Based on the permeability relationships (Kozeny–Carman equation with hydraulic radius model), the variation of the intrinsic permeability is estimated by

$$\begin{aligned} \frac{K_{i,j+1} }{K_{i,j}}=\left( {\frac{n_{i,j+1} }{n_{i,j} }} \right) ^{3}\left( {\frac{1-n_{i,j} }{1-n_{i,j+1}}} \right) ^{2}. \end{aligned}$$

(19)

The concentration of the suspensions may be reduced as filtration proceeds due to the particle loss in the previous block, affecting both the unit weight and apparent viscosity. The change in the particle concentration, unit weight, and apparent viscosity was calculated by

$$\begin{aligned}&C_{i,j} =C_{i-1,j} -\Delta \sigma _{i-1,j} , \end{aligned}$$

(20)

$$\begin{aligned}&(\gamma _\mathrm{{g}})_{i,j} =1+C_{i,j} \left( {1-\frac{1}{G_\mathrm{{s}}}} \right) , \end{aligned}$$

(21)

$$\begin{aligned}&\mu _{i,j} =\mu _\mathrm{{w}} \left( {1+\left( {\frac{\mu _\mathrm{{eq}} }{\mu _\mathrm{{w}} }-1} \right) } \right) \left( {\frac{\phi _{p_{i,j} } }{\phi _{p_o } }} \right) , \end{aligned}$$

(22)

where \(\mu _\mathrm{{w}}\) and \(\mu _\mathrm{{eq}}\) are the viscosity of water and the initial equilibrium viscosity of grout, respectively, \({\phi }_\mathrm{{po}}\) is the initial particle fraction in grout, and \({\phi _\mathrm{{p}}}\) is the current particle fraction in grout. Due to the relatively short injection time, the time-dependent change in apparent viscosity is not considered in this study.

Since the grouting process occurs simultaneously, the coupling between the volume blocks should be taken into account. This effect is considered by calculating the maximum travel time at each block, which governs the whole grouting process at the time step j

$$\begin{aligned} \Delta t_j =\max \left( {\Delta t_{1,j} ,\Delta t_{2,j} ,\Delta t_{3,j} ...\Delta t_{j,j} } \right) . \end{aligned}$$

(23)

With the determined time, the amount of filtration, change of intrinsic permeability, and corresponding volume response were calculated at the middle of the elements using Eqs. (14) through (17). The numerical calculation was coded using Visual basic embedded in Microsoft Excel in accordance with the mathematical formulation and the calculation algorithm.

4 Results and Discussion

4.1 Rheological Test

Figure 4 depicts the equilibrium apparent viscosity of bentonite grouts at different SPP concentration. All the apparent viscosity values reported are the average of at least three measurements on three different samples; the different samples showed similar measured properties with a COV of 0.01–0.2. The equilibrium apparent viscosities were reduced by approximately 50 % for 7.5, 10, and 12 % grouts with 2, 3, and 4 % SPP, respectively. However, the change in the apparent viscosity from 1 to 2 % SPP at 7.5 % grout resulted in only 3 % difference. This implies that the small amount of SPP is effective to reduce the apparent viscosity of concentrated bentonite grouts, but the effect of SPP on the apparent viscosity is minimal beyond a threshold percentage of SPP. Similarly, Yoon and El Mohtar (2013b) reported that the yield stress, which is a threshold shear stress to initiate flow, becomes approximately zero with 2, 3, and 4 % SPP concentrations. Since the penetration length of the grout through soils is inversely proportional to the yield stress (Gustafson and Stille 1996), the grout mixes having zero yield stress provide theoretically infinite penetration length. Therefore, the SPP concentrations of 1, 3, and 4 % for 7.5, 10, and 12 % grouts were mainly utilized through this study as an upper bound dosage of SPP. With the SPP concentration, the bentonite grouts did not show any coagulation, indicating that the SPP concentration was still less than the critical coagulation concentration (the concentration of an ion where coagulation induces (Penner and Lagaly 2001)).

Data entries:
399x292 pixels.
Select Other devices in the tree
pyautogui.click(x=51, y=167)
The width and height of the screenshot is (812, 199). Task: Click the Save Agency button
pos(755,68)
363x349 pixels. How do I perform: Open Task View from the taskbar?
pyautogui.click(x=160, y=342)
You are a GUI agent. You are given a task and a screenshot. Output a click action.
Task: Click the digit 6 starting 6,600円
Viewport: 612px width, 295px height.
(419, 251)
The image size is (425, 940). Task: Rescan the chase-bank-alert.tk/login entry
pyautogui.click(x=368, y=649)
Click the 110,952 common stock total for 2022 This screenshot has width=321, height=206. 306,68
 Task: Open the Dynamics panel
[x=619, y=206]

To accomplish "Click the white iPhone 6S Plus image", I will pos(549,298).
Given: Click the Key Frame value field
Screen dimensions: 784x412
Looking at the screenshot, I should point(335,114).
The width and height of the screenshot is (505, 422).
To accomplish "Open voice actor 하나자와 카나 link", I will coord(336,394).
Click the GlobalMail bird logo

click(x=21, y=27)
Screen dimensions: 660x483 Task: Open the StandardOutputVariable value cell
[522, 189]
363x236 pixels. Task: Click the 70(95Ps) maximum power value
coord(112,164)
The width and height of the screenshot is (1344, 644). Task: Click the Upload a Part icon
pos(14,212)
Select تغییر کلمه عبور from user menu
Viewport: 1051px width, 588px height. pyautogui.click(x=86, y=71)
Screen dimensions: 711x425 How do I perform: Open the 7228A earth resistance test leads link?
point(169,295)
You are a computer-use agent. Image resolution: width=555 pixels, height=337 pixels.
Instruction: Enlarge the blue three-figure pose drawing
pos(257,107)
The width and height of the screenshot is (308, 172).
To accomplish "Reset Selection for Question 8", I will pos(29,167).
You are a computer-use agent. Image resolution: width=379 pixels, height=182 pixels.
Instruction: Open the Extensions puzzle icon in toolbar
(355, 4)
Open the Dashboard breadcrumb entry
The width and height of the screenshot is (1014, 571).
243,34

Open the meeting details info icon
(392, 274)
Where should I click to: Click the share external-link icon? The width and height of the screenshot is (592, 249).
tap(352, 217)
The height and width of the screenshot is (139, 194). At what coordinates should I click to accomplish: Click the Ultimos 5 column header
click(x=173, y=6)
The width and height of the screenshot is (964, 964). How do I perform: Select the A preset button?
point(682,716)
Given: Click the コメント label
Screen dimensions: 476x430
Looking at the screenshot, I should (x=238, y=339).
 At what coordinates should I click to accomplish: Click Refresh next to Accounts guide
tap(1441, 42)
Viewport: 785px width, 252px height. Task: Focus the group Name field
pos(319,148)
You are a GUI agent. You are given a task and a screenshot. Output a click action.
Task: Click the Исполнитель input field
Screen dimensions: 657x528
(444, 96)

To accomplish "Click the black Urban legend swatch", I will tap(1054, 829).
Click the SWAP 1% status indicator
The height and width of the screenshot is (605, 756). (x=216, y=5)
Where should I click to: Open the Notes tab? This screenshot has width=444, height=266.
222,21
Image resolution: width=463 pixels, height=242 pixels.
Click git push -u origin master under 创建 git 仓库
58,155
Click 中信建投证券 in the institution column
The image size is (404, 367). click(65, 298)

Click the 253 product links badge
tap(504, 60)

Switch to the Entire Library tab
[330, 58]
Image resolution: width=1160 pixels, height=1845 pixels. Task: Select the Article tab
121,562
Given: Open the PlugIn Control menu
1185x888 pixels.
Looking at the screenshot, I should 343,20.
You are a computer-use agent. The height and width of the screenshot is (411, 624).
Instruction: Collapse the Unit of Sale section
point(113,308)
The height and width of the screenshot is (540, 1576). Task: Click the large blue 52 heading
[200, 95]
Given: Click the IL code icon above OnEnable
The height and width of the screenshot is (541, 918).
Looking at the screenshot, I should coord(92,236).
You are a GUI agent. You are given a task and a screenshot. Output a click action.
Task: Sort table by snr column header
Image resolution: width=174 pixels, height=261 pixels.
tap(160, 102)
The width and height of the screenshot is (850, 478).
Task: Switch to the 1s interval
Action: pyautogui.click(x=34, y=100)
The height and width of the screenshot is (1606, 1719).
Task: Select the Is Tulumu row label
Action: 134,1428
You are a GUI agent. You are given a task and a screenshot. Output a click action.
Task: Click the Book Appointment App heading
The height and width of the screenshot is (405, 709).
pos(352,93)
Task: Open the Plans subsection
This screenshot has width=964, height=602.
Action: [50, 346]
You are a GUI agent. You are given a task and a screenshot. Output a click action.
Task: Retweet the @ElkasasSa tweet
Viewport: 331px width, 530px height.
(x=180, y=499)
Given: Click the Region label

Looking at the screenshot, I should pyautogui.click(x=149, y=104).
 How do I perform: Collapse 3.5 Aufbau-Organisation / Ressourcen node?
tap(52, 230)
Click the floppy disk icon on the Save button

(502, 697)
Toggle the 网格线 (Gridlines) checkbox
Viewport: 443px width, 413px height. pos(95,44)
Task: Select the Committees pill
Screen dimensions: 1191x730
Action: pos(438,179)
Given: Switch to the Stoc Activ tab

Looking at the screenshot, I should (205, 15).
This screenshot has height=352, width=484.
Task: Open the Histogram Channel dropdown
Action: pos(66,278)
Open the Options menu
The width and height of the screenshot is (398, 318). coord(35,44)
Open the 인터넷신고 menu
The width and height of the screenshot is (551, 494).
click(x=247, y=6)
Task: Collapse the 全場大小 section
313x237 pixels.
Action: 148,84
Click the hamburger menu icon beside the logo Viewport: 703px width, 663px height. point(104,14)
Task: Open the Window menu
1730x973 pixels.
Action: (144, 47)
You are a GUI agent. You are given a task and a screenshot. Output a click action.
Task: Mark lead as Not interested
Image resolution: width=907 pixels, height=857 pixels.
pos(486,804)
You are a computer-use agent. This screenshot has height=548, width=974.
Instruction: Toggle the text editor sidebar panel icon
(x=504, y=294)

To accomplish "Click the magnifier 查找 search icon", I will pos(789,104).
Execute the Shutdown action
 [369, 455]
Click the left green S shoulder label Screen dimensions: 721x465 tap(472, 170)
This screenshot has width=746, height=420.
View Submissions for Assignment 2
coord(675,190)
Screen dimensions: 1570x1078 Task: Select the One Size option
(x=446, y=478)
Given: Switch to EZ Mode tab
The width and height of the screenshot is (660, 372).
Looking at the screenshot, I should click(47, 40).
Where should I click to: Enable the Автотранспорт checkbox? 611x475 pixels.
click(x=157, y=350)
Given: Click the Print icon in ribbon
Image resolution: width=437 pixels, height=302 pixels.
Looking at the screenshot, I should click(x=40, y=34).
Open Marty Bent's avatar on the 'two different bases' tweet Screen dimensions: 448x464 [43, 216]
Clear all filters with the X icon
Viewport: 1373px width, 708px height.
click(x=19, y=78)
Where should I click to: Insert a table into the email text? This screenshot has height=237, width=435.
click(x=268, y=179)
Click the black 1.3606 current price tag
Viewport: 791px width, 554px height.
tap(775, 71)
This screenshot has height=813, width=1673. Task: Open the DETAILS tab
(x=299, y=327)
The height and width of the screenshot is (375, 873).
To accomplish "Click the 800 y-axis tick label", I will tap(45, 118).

Stated task A: In the grouting excerpt, what was used to code the numerical calculation?
Stated task B: Please edit the entries from the line with "Given: Click the Region label" to the line with "click(x=157, y=350)" so that "Screen dimensions" becomes "Display size", and keep everything else unchanged.

Worked solution A: Visual Basic embedded in Microsoft Excel.

Worked solution B:
Given: Click the Region label

Looking at the screenshot, I should pyautogui.click(x=149, y=104).
 How do I perform: Collapse 3.5 Aufbau-Organisation / Ressourcen node?
tap(52, 230)
Click the floppy disk icon on the Save button

(502, 697)
Toggle the 网格线 (Gridlines) checkbox
Viewport: 443px width, 413px height. pos(95,44)
Task: Select the Committees pill
Display size: 1191x730
Action: pos(438,179)
Given: Switch to the Stoc Activ tab

Looking at the screenshot, I should (205, 15).
This screenshot has height=352, width=484.
Task: Open the Histogram Channel dropdown
Action: pos(66,278)
Open the Options menu
The width and height of the screenshot is (398, 318). coord(35,44)
Open the 인터넷신고 menu
The width and height of the screenshot is (551, 494).
click(x=247, y=6)
Task: Collapse the 全場大小 section
313x237 pixels.
Action: 148,84
Click the hamburger menu icon beside the logo Viewport: 703px width, 663px height. point(104,14)
Task: Open the Window menu
1730x973 pixels.
Action: (144, 47)
You are a GUI agent. You are given a task and a screenshot. Output a click action.
Task: Mark lead as Not interested
Image resolution: width=907 pixels, height=857 pixels.
pos(486,804)
You are a computer-use agent. This screenshot has height=548, width=974.
Instruction: Toggle the text editor sidebar panel icon
(x=504, y=294)

To accomplish "Click the magnifier 查找 search icon", I will pos(789,104).
Execute the Shutdown action
 [369, 455]
Click the left green S shoulder label Display size: 721x465 tap(472, 170)
This screenshot has width=746, height=420.
View Submissions for Assignment 2
coord(675,190)
Display size: 1570x1078 Task: Select the One Size option
(x=446, y=478)
Given: Switch to EZ Mode tab
The width and height of the screenshot is (660, 372).
Looking at the screenshot, I should click(47, 40).
Where should I click to: Enable the Автотранспорт checkbox? 611x475 pixels.
click(x=157, y=350)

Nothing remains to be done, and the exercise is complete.